Opinion
Decided December, 1884.
If a railroad charges and receives, for transporting a carload of merchandise to the station on its road where it delivers the goods and they are accepted by the consignee, more than it charges for transporting the same a greater distance, it is liable to the penalty imposed by c. 55, Laws of 1879, although by the original contract the merchandise was to be transported to a more distant station.
DEBT, for a penalty alleged to have been incurred by the defendants June 20, 1881, under c. 55, Laws of 1879, by charging a greater sum for transporting a carload of corn from Concord to Suncook than was charged for transporting the same from Concord to Hooksett, a greater distance. Facts found by the court.
June 20, 1881, the defendants owned and operated a railroad from Concord to Nashua, located on the west bank of Merrimack river, between Concord and Hooksett. They also operated a railroad on the east side of the river between Concord and Hooksett, having a station at Suncook for the delivery of freight. On that day they hauled from Concord to Suncook, and delivered to the plaintiffs, a car-load of corn bought by the plaintiffs through Barron Co., of Concord, in Ogdensburg, N. Y., and forwarded over several other roads to Concord, where the defendants received it.
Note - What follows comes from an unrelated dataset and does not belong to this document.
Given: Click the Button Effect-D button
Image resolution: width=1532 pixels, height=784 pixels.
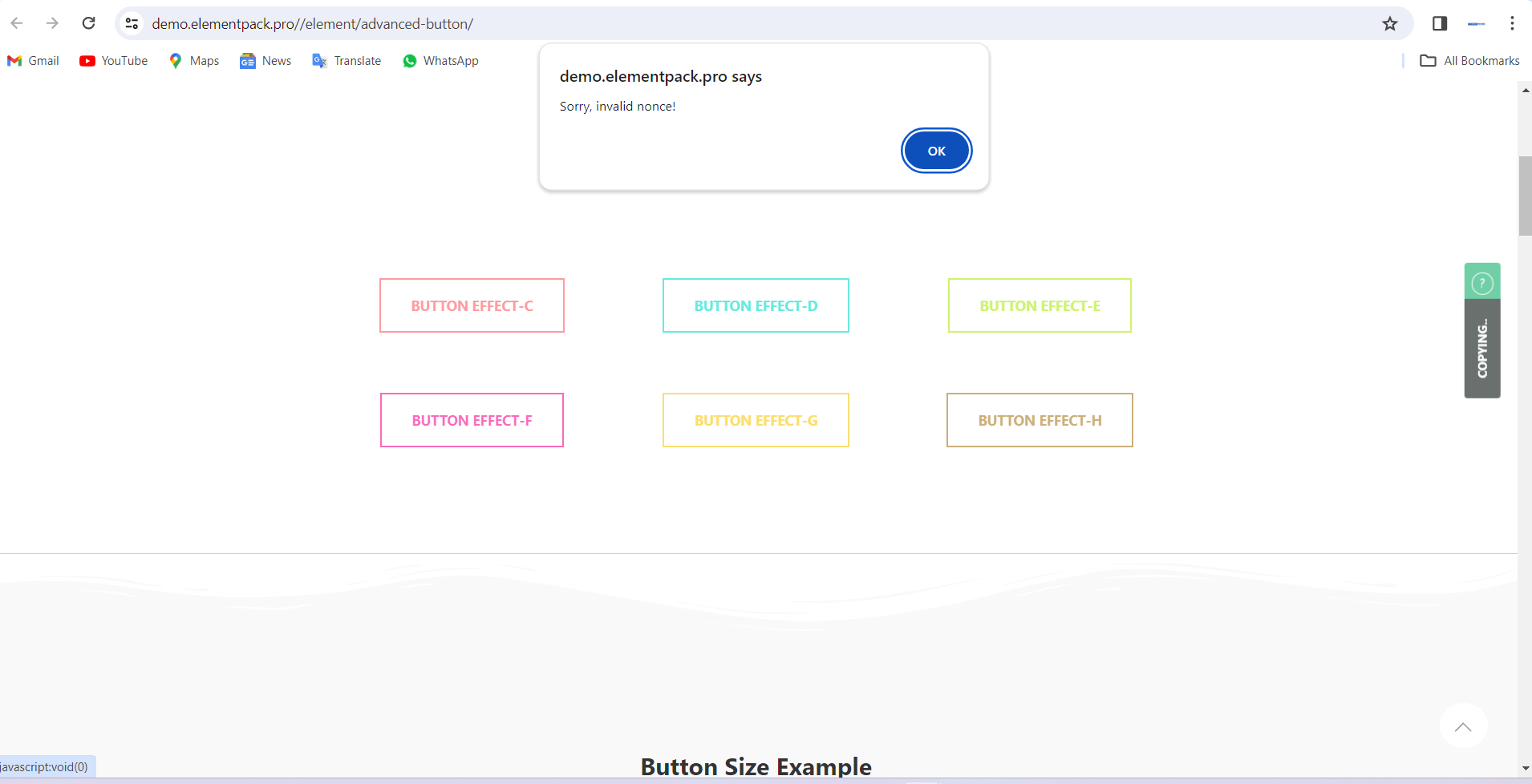Looking at the screenshot, I should 756,305.
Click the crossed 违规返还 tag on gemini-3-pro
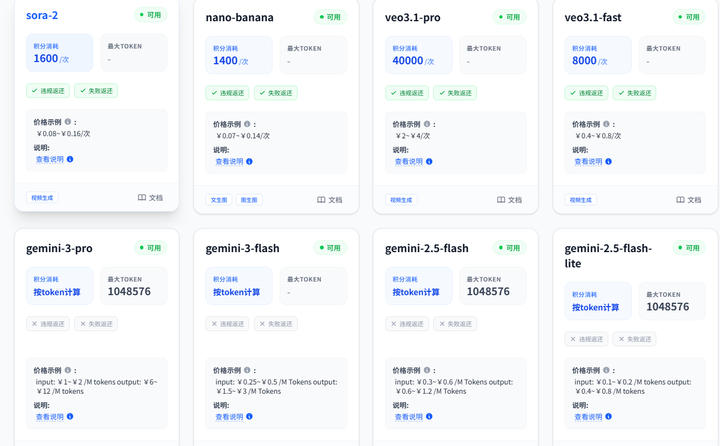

The roads between Ogdensburg and Boston, the defendants' being one, formed a continuous line for the transportation of merchandise to billing points on the line, called the "National Dispatch Line," having a common agent at Ogdensburg, with authority from each road to make contracts for the transportation of merchandise from Ogdensburg to the several billing stations on the whole line, and to fix the rate therefor to be divided between the roads doing the service; also with authority to fix or establish billing stations on the line. In 1881 Hooksett was, and Suncook was not, a billing point on the defendants' road for grain forwarded from Ogdensburg by this through line. Hooksett was made a billing point by the agent who represented the whole line from Ogdensburg to Boston, and the rate for transportation from Ogdensburg to Hooksett was fixed by him. Full car-loads of corn were forwarded from Ogdensburg through to billing points only on the line. When these trains reached Concord, cars for billing stations on the defendants' road were detached and forwarded by a way train via Suncook, while the through trains were forwarded by the main line on the west side of the river. The agent of the Dispatch Line at Ogdensburg refused to bill cars to Suncook, and a person having grain to be forwarded from Ogdensburg to Suncook was compelled to accept a contract for delivery at Concord or Hooksett. The distance from Concord to Hooksett via Suncook is nine and a half miles, and about the same over the main line. The distance from Concord to Suncook is seven miles. In June, 1881, the tariff on corn was four cents per 100 lbs. from Concord to Suncook and the same from Concord to Hooksett, and from Hooksett to Suncook two cents per 100 lbs.
The car in question was detached from the through train at Concord, and forwarded by the way freight train to Suncook, where it was left, and was not taken to Hooksett at all.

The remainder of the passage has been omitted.